** begin Entries provided **
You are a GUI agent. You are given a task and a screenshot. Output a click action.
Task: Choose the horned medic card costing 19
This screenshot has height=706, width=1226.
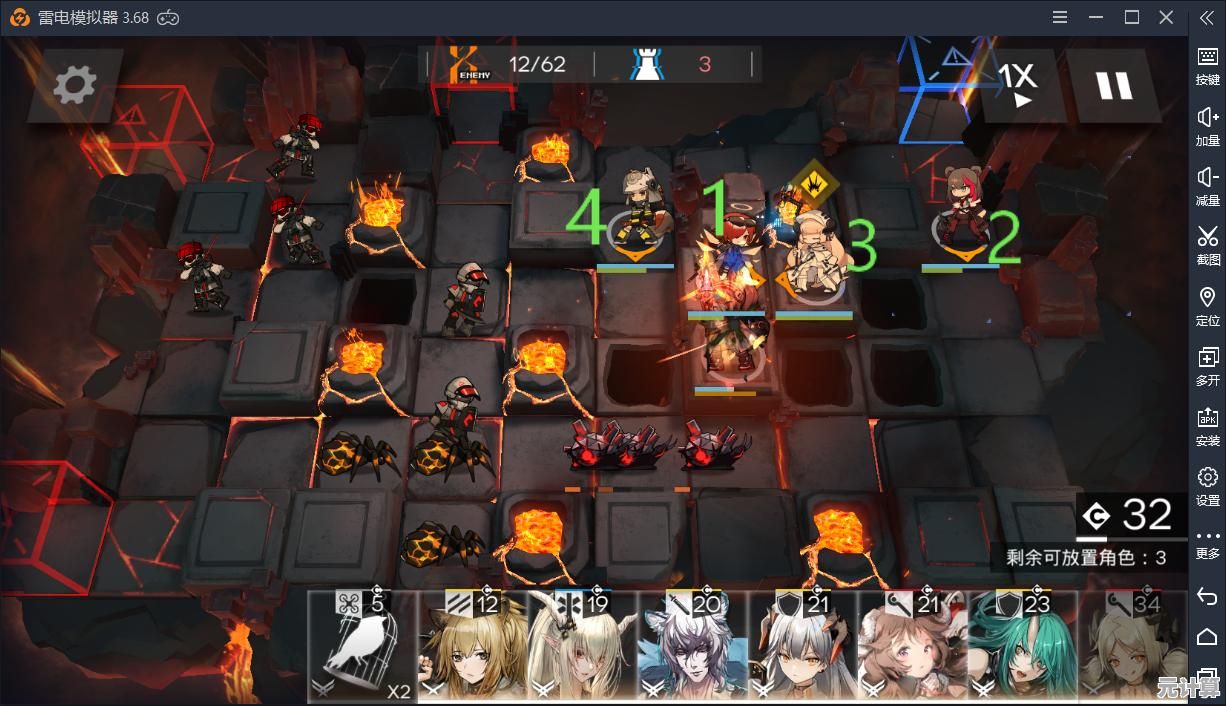(581, 648)

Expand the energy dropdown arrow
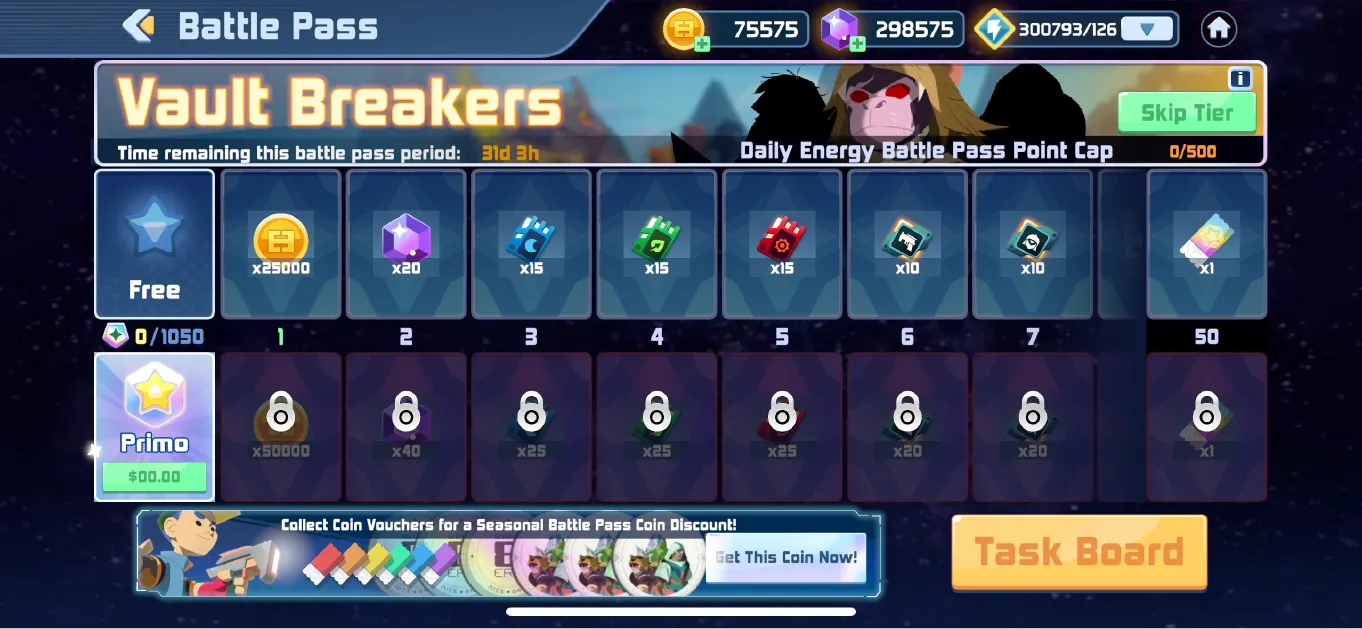(x=1145, y=29)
** end Entries provided **
## Short problem
Collect every line of the records above that contains the string "screenshot".

## Solution to the exercise
You are a GUI agent. You are given a task and a screenshot. Output a click action.
This screenshot has height=706, width=1226.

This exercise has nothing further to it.